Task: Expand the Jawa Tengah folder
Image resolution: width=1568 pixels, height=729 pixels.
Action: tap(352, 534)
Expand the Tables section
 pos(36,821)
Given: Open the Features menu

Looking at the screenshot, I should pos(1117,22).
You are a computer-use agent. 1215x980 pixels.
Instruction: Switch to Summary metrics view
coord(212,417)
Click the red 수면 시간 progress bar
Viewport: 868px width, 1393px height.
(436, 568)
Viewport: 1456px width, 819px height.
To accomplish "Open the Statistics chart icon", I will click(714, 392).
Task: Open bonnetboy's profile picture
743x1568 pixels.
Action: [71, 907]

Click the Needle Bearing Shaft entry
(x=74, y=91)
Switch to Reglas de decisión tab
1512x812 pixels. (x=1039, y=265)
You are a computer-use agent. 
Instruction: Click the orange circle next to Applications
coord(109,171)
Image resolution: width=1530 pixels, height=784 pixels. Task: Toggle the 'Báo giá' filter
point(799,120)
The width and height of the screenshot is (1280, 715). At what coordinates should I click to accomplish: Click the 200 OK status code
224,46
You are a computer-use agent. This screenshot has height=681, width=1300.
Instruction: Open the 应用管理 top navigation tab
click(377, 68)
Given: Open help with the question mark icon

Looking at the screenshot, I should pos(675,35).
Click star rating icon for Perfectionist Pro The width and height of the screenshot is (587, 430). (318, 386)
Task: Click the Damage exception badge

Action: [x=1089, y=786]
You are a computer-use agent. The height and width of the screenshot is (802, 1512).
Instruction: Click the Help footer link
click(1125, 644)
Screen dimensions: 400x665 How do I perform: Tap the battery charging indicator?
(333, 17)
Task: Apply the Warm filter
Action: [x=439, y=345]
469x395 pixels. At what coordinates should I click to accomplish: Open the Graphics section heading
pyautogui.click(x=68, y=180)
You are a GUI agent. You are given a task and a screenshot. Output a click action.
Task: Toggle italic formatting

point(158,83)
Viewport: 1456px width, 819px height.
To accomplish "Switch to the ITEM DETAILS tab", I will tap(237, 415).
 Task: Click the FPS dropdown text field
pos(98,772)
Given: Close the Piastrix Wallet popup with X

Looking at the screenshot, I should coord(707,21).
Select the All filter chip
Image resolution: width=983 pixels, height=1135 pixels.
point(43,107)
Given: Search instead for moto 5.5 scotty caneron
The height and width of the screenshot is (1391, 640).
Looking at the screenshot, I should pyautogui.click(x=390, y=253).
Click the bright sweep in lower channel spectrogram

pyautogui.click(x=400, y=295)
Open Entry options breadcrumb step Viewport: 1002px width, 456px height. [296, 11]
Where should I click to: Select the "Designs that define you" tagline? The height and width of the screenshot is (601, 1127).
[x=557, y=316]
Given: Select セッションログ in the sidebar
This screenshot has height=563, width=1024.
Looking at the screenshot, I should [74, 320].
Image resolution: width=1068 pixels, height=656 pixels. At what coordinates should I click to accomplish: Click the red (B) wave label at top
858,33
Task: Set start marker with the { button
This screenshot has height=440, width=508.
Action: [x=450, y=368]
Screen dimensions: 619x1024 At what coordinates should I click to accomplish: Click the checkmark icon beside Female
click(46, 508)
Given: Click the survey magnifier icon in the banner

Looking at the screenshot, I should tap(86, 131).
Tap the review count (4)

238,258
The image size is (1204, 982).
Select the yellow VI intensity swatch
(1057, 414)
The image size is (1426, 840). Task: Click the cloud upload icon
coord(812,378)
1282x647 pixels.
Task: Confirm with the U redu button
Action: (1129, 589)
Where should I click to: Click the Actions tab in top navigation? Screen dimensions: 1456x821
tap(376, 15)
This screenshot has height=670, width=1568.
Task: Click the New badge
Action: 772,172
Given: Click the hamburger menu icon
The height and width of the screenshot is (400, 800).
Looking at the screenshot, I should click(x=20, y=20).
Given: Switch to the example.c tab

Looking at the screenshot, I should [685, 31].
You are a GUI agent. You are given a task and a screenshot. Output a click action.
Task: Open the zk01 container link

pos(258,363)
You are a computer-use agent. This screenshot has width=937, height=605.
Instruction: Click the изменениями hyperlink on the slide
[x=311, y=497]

——

#### What this task involves:
Reproduce word for word the lines above, starting at the line that contains "Given: Switch to the example.c tab" and stopping after the line that contains "pos(258,363)".

#### The response:
Given: Switch to the example.c tab

Looking at the screenshot, I should [685, 31].
You are a GUI agent. You are given a task and a screenshot. Output a click action.
Task: Open the zk01 container link

pos(258,363)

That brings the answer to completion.